A novel compound which targets transcription factor STAT5 directly and selectively has been identified by an international consortium of researchers from Austria, Canada and Hungary.
The research team led by Richard Moriggl, director of the Ludwig Boltzmann Institute for Cancer Research and Professor for Functional Cancer Genomics in a joined appointment to the University of Veterinary Medicine, Vienna and Medical University Vienna chose to target the SH2 domain of STAT5, which is essential for the interactions between STAT5 proteins and their subsequent activity.
The term "hematopoietic cancer" refers to several, in most cases quite severe health conditions in which the process of blood cell production is altered. Cancers of white blood cells are characterized by enhanced proliferation and reduced differentiation and cell death in one myeloid lineage, which can promote the outgrowth of a dominant myeloid cell type. The transformation to AML is the most devastating complication experienced by patients. This type of cancer usually progresses quickly and despite considerable advances in therapeutic approaches and allogeneic hematopoietic stem cell transplantation, only 26% of patients survive longer than 5 years. These conditions are frequently caused by mutations that over-activate intracellular signalling or gene transcription. Activating mutations in the receptor FLT3 represent 30% of driver mutations in AML, which in turn activates STAT5, an important transcription factor for blood cell transformation. Targeting the mutated proteins with small molecular weight drugs is currently the leading strategy for combating cancer. However, while FLT3 inhibitors induce responses in AML-patients with FLT3 mutations initially, responses are not durable, and AML progresses in virtually all patients. New treatment strategies are therefore urgently needed to improve patient survival of this aggressive disease.

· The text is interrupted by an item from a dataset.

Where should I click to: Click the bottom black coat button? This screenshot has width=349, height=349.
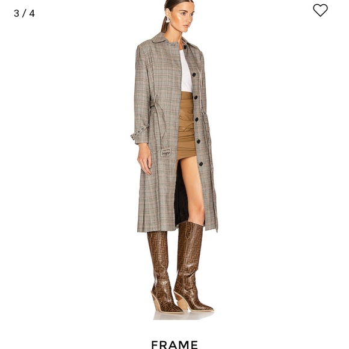[x=201, y=164]
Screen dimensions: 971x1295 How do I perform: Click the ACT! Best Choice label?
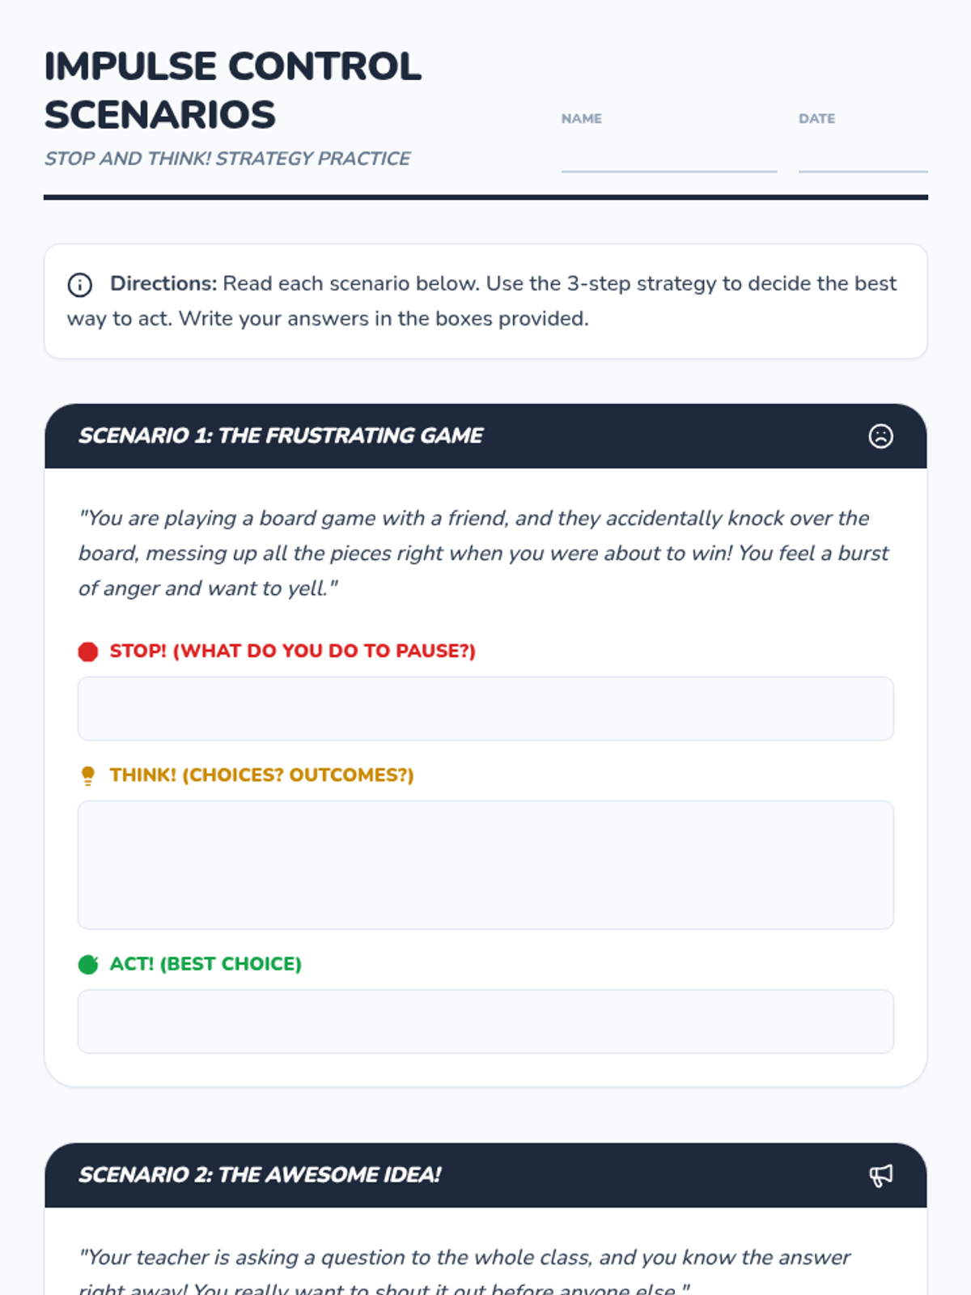coord(206,964)
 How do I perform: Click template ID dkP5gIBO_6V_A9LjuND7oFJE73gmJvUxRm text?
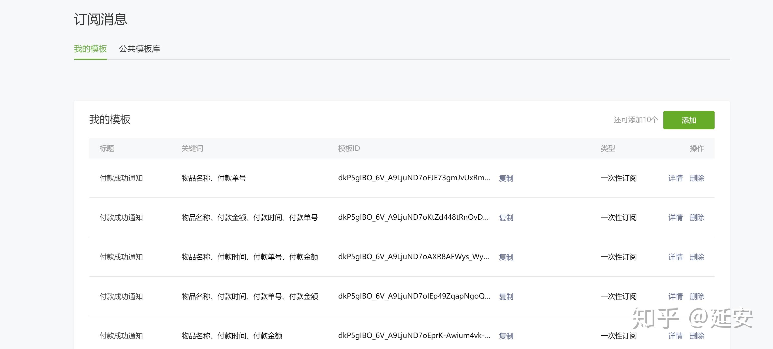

The researchers aimed at development, synthesis and preclinical testing of a new compound that targets the oncogenic functions of STAT5 proteins. Upon state-of-the-art computational molecular modelling the compound was synthesised and tested in a broad array of tests. In the study now reported in the prestigious Nature Group journal Leukemia, the compound not only binds directly to STAT5, it subsequently also disrupts STAT5 activation, nuclear translocation, and STAT5-dependent gene transcription. Bettina Wingelhofer, first author of the publication, used the compound in several leukemic cells, "we could show that our novel compound might be a good drug candidate as it impaired the proliferation of patient derived AML cell lines at low concentrations." Importantly the compound showed efficacy in freshly isolated patient samples in experiments carried out with the team of Peter Valent (Medical University Vienna), speaker of SFB-F47 and international clinical expert for AML. Initial experiments in combinations with established drugs showed that the new compound cooperatively inhibited tumour cell proliferation. Further research in cooperation with a pharmaceutical company will be required to validate this new compound class with further improvements to validate if it is indeed suitable to be used in a clinical trial.